**SERIE DI ESERCIZI:**
1: Stabilisci se le affermazioni (a), (b) e (c) concordano con il brano proposto. Per ciascuna rispondi sì o no e cita alla lettera le parole decisive.
(a) Il brano consiglia la lettura di un libro di Milan Kundera.
(b) Secondo Kundera, le rivolte di popolo più accese scoppiarono in Bulgaria e in Bielorussia.
(c) Putin scrisse l'articolo sull'unità tra russi e ucraini nel luglio 2021.
2: Rispondi alle domande sul brano proposto e contrassegna ogni risposta con la lettera corrispondente.
(a) Quale frase pronunciò il premio Nobel durante il convegno?
(b) In quali anni il brano colloca le rivolte polacche?
(c) Qual è il titolo dell'articolo scritto da Putin?

**BRANO PROPOSTO:**
Meglio, sostituita da due voci la cui scaturigine deriva semplicemente dall’inversione delle sillabe che la compongono, cul tura, con il significato e l’implicito disprezzo che il loro accostamento contiene. Così prevale la becera narrazione di fantasiose provocazioni, veicolata anche da pseudo intellettuali occidentali dalla dubbia buona fede, da cittadini comuni che disprezzano i c.d. “giornaloni” ed i media perché strumenti di falsità e si inventano verità alternative, prive di qualsiasi riscontro oggettivo se non qualche post sui social “ad usum delphini”; notizie arraffate qui e là senza logica o uno straccio di prova che non sia la parola di imbecilli o prezzolati dispensatori di idiozie.
Ricordo il rimbrotto veemente e sarcastico di un premio Nobel durante un convegno di fronte ad affermazioni di questo tipo: “Dear sirs, read the history again”. Ebbene, a questi apologeti della teoria della provocazione, della Russia ed Ucraina come un solo popolo, della fantomatica minaccia di un allargamento ad Est della Nato , consiglio la lettura di un libro di Milan Kundera, ammesso e non concesso che posseggano la capacità di comprenderne appieno il significato profondo: “Un occidente prigioniero”.
L’opera contiene le riflessioni del grande scrittore ceco sul destino dei Paesi dell’Europa centrale. Nazioni che si erano sempre considerate occidentali , perché in effetti lo erano, storicamente e culturalmente; ma che all’indomani della Seconda guerra mondiale si trovarono, contro la loro volontà, parte integrante del regime sovietico. Non a caso, scriveva Kundera, è qui, non in Bulgaria o in Bielorussia, che sono scoppiate le rivolte di popolo più accese e partecipate, soffocate nel sangue dall’intervento dei carri armati russi, senza i quali quei regimi sarebbero collassati nel giro di pochi giorni.
Per gli immemori, parliamo di quanto accadde in Ungheria nel 1956, della primavera di Praga nel 1968, delle rivolte polacche del 1956, 1968 e 1970 prima ancora delle battaglie di Solidarność negli anni Ottanta. Va bene, ma qual è il nesso di questo refreshing storico con l’Ucraina? Nel luglio 2021, Putin scrisse un lungo articolo intitolato “Sull’unità storica tra russi e ucraini”.

**CONTENUTO DEL DATASET:**
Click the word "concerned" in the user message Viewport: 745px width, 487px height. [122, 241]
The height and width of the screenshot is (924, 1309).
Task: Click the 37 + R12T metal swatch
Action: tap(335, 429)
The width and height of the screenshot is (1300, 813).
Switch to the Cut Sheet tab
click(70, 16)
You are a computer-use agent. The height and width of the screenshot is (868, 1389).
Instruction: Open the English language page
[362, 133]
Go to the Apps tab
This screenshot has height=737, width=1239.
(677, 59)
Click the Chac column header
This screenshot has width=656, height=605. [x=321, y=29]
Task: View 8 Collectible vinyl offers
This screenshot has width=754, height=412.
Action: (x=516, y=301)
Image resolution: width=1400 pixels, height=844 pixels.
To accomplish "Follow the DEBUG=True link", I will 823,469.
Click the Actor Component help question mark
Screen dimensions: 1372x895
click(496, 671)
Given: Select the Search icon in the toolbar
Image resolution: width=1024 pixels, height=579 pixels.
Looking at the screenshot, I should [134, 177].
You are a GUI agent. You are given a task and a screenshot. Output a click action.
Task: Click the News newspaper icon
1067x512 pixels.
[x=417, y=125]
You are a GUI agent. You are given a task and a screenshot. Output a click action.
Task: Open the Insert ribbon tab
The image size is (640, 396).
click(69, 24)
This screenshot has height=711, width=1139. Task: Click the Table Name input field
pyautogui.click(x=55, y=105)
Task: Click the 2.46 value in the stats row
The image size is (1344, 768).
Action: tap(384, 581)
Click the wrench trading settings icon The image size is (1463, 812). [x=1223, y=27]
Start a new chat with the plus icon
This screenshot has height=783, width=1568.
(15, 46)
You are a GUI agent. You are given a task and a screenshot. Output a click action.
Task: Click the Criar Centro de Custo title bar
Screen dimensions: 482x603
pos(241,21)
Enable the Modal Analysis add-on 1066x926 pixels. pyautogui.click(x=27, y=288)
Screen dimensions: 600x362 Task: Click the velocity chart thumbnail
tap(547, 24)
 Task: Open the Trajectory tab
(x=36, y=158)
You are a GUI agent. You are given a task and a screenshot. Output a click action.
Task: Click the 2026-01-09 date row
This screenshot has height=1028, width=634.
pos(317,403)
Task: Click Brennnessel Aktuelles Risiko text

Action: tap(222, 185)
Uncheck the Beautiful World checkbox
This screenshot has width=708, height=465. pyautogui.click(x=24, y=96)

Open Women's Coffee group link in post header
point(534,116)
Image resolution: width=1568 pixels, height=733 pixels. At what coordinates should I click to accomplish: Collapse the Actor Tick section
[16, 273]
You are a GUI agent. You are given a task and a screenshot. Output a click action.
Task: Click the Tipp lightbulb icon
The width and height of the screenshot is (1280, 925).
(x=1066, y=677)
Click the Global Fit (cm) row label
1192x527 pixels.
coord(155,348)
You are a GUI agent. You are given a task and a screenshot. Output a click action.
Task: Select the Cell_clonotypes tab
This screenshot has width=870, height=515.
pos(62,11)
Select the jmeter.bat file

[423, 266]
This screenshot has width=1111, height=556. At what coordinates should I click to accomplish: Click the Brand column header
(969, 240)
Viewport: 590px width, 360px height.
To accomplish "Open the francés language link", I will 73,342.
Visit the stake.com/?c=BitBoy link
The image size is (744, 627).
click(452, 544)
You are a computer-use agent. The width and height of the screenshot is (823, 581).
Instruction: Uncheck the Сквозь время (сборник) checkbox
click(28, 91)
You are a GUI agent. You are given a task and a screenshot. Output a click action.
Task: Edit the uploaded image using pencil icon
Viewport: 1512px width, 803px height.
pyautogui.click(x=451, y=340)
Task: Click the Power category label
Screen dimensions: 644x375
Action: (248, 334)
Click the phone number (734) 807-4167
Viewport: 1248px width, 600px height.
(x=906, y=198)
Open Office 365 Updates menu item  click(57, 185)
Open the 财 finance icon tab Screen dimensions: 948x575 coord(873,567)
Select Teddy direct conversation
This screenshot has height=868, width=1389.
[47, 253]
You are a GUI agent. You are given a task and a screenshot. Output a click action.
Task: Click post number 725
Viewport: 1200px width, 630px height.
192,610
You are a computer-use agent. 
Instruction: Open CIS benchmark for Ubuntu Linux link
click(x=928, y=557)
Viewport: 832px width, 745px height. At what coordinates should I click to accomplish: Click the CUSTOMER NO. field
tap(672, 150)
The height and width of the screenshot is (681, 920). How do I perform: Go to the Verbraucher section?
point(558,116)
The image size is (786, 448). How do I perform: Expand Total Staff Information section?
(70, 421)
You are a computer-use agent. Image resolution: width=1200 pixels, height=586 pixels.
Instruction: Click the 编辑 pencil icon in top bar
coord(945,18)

**RISPOSTE ATTESE:**
1:
(a) Sì: «consiglio la lettura di un libro di Milan Kundera»
(b) No: «è qui, non in Bulgaria o in Bielorussia, che sono scoppiate le rivolte di popolo più accese e partecipate»
(c) Sì: «Nel luglio 2021, Putin scrisse un lungo articolo»

2:
(a) “Dear sirs, read the history again”
(b) Nel 1956, nel 1968 e nel 1970.
(c) “Sull’unità storica tra russi e ucraini”